Exercise -
Look for the word "personalizirane" in the entries below, then copy every line that has it.

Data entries
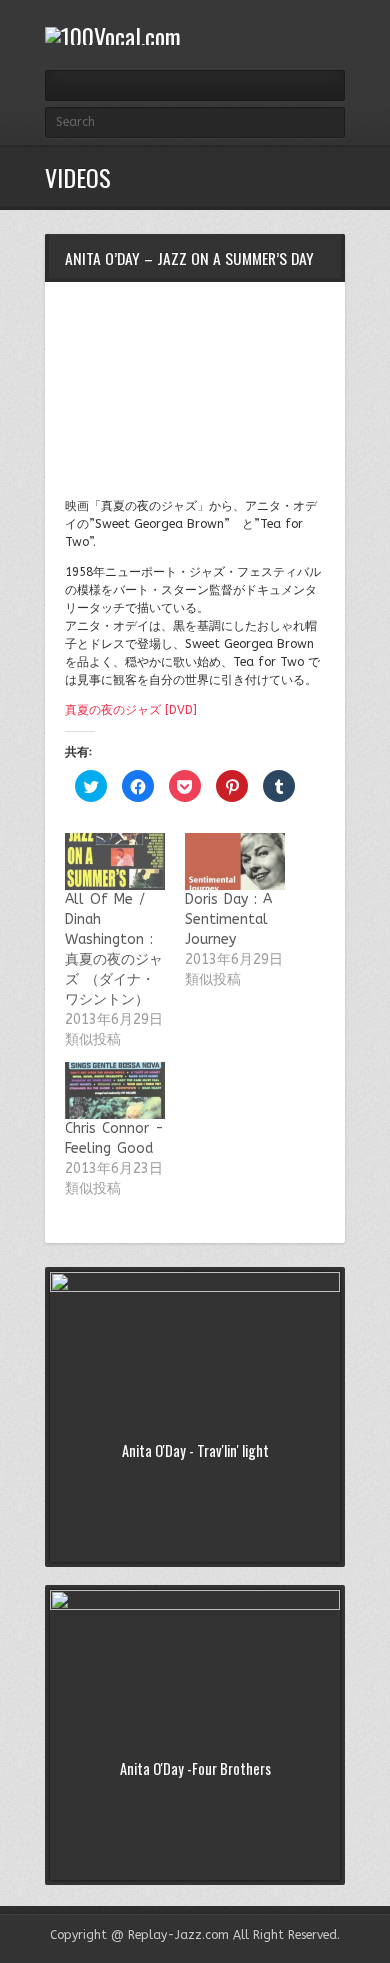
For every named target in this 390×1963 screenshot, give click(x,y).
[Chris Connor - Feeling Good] (115, 1090)
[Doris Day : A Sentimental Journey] (235, 861)
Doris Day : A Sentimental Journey (228, 919)
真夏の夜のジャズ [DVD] (131, 710)
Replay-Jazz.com (178, 1935)
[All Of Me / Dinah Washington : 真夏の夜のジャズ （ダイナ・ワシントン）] (115, 861)
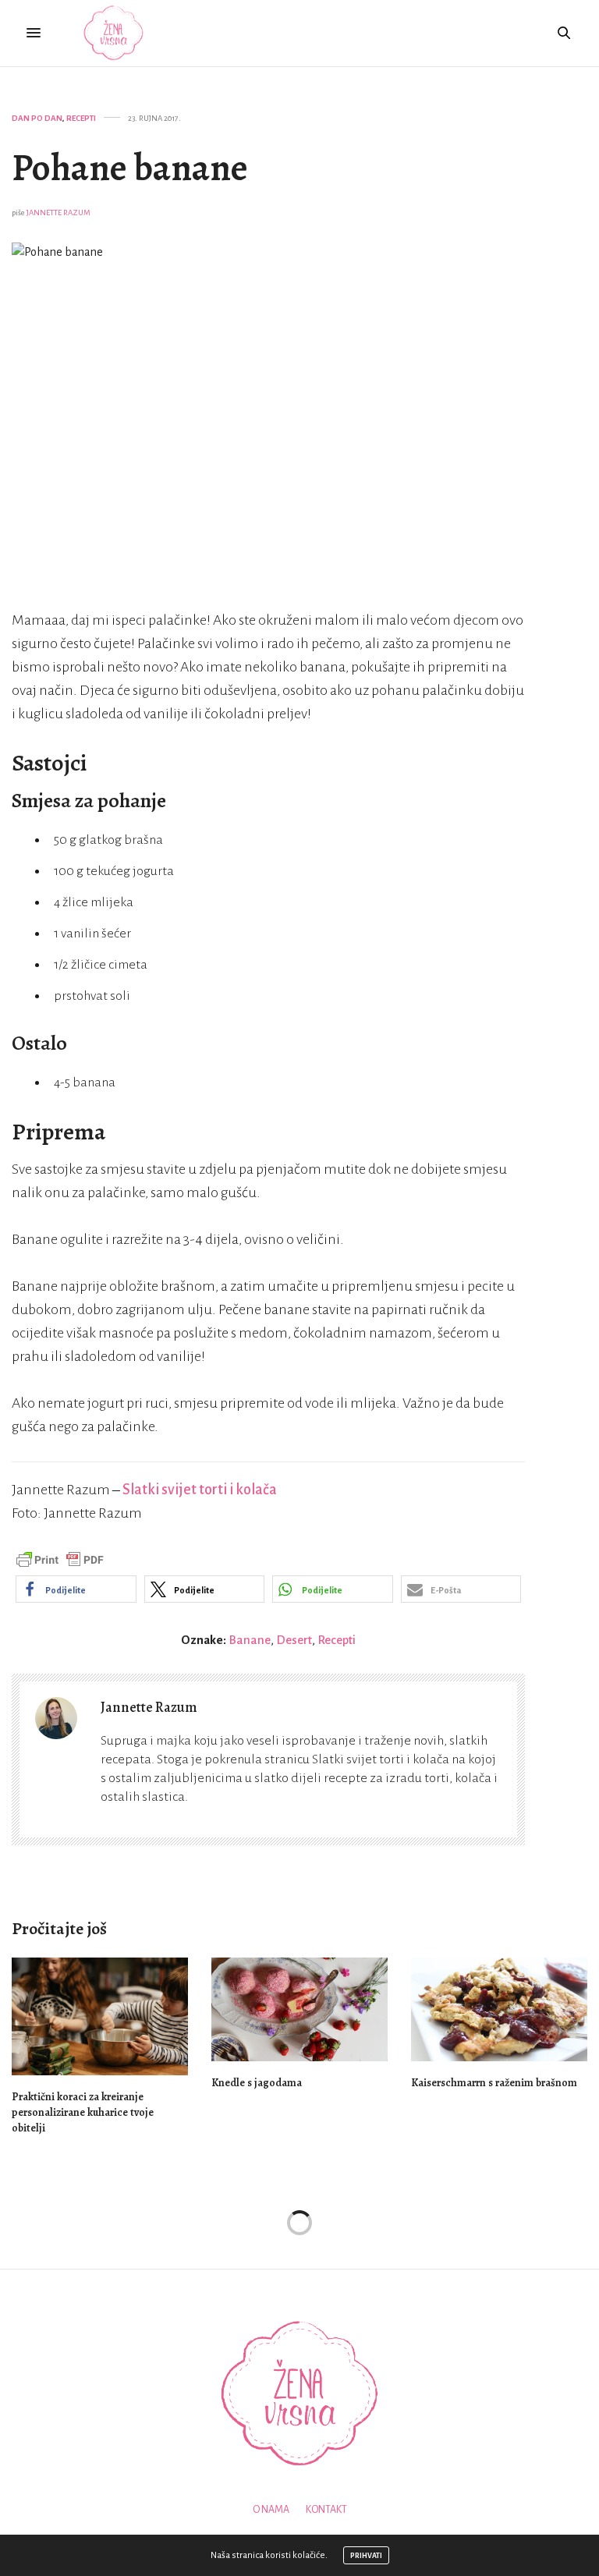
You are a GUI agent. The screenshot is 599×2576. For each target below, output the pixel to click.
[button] (76, 1589)
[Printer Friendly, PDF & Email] (60, 1559)
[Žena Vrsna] (113, 33)
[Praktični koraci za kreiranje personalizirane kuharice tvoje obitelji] (100, 2016)
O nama (271, 2509)
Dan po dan (37, 118)
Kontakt (326, 2509)
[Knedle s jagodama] (299, 2009)
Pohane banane (130, 167)
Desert (294, 1639)
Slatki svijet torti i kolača (199, 1489)
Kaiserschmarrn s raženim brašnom (494, 2082)
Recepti (81, 118)
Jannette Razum (58, 212)
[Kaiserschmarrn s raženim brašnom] (499, 2009)
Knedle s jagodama (256, 2082)
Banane (250, 1639)
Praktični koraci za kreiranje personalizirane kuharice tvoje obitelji (83, 2112)
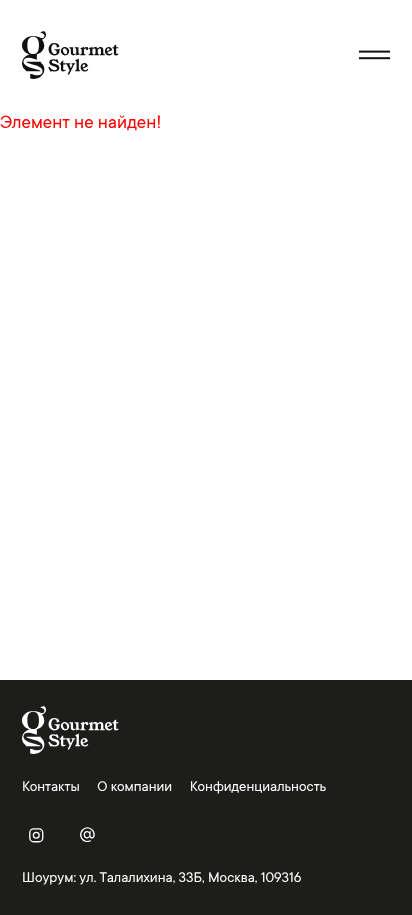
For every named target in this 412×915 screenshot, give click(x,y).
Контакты (51, 786)
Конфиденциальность (258, 786)
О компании (134, 786)
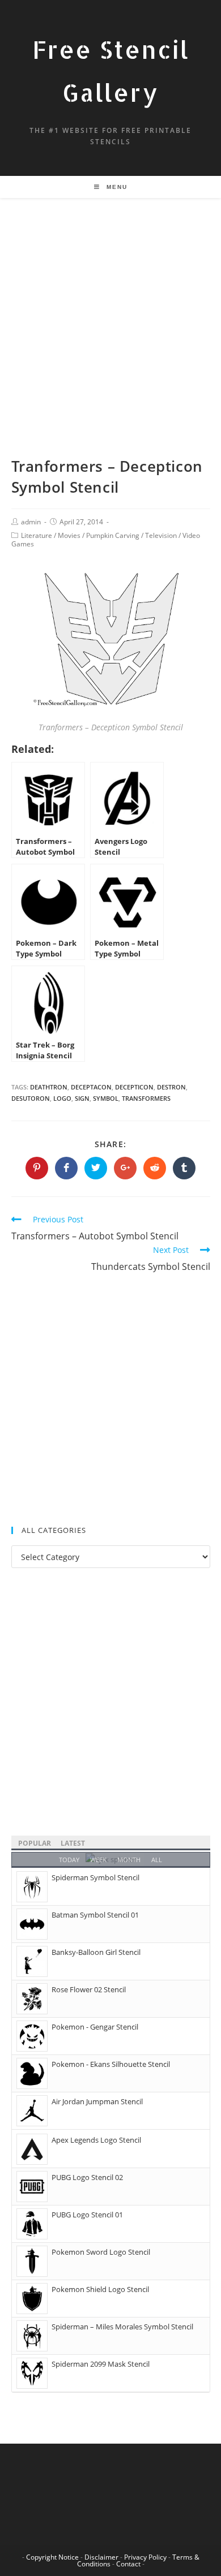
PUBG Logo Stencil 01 (87, 2214)
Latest (73, 1843)
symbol (105, 1098)
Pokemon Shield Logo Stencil (100, 2289)
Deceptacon (91, 1087)
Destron (171, 1087)
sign (82, 1098)
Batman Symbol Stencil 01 (95, 1915)
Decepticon (134, 1087)
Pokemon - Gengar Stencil (95, 2027)
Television (161, 535)
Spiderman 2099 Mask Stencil (101, 2364)
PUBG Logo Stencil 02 (87, 2177)
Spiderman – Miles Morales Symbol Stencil (122, 2326)
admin (31, 522)
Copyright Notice (52, 2557)
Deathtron (48, 1087)
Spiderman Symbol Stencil (95, 1877)
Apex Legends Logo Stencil (96, 2140)
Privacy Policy (145, 2557)
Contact (128, 2564)
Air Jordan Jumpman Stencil (97, 2101)
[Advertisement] (110, 341)
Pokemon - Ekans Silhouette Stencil (111, 2064)
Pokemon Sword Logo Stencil (101, 2252)
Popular (34, 1843)
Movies (69, 535)
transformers (146, 1098)
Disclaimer (101, 2557)
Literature (36, 535)
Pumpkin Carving (112, 535)
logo (62, 1098)
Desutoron (30, 1098)
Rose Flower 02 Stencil (89, 1989)
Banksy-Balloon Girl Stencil (96, 1952)
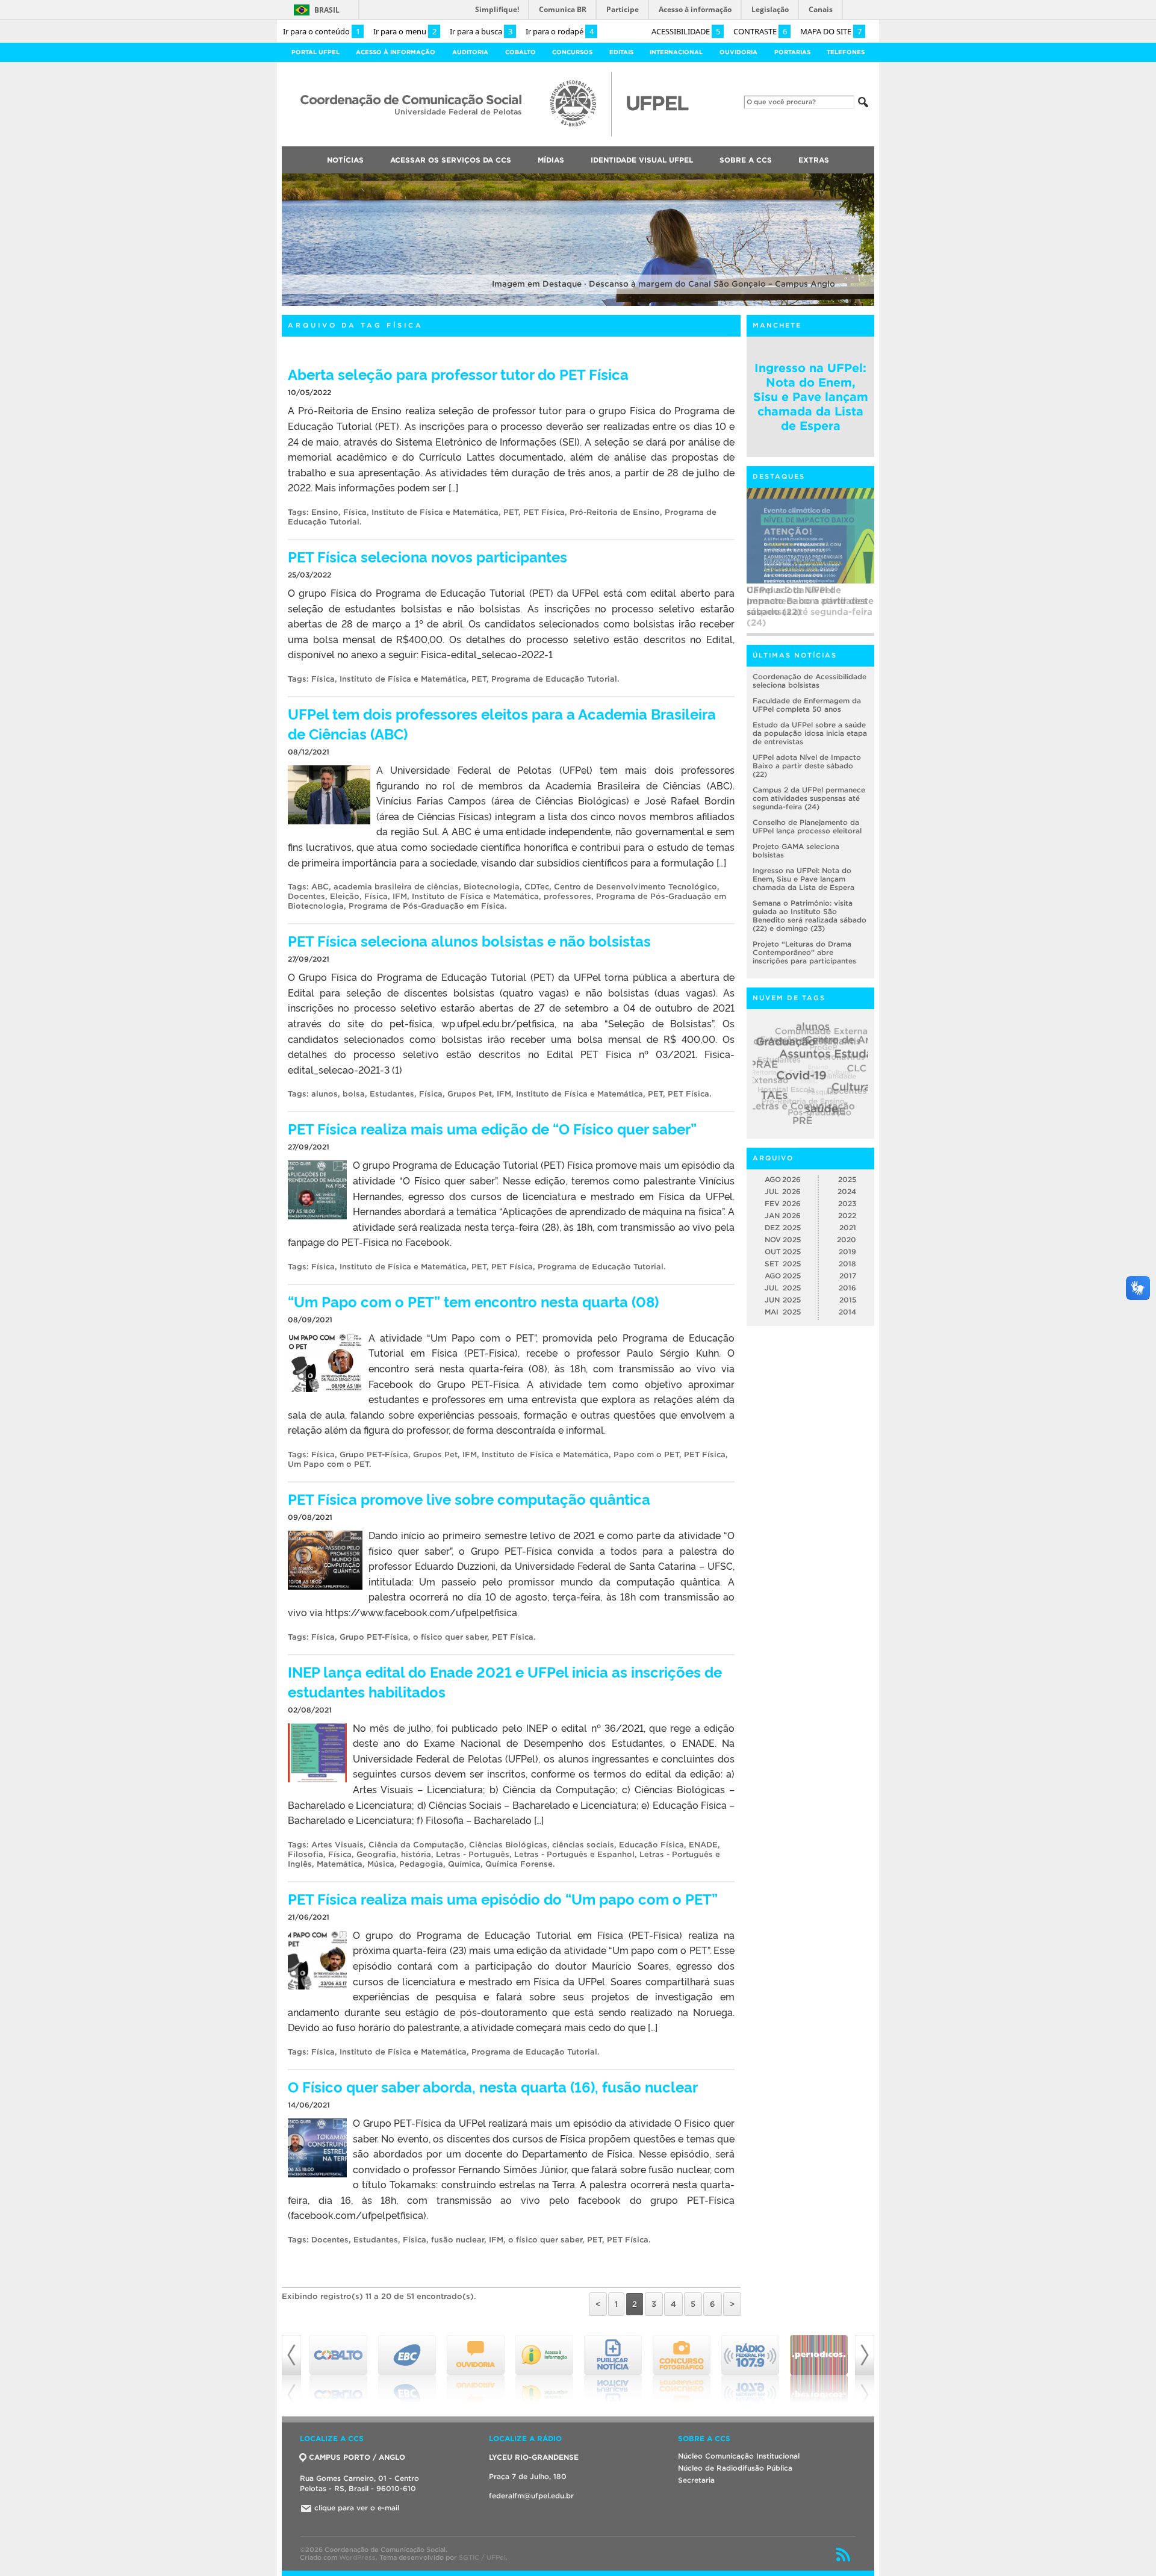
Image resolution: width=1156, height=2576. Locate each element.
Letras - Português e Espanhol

Task result -
[Praktični koraci za kreiranje personalizirane kuharice tvoje obitelji] (100, 2016)
Praktični koraci za kreiranje personalizirane kuharice tvoje obitelji (83, 2112)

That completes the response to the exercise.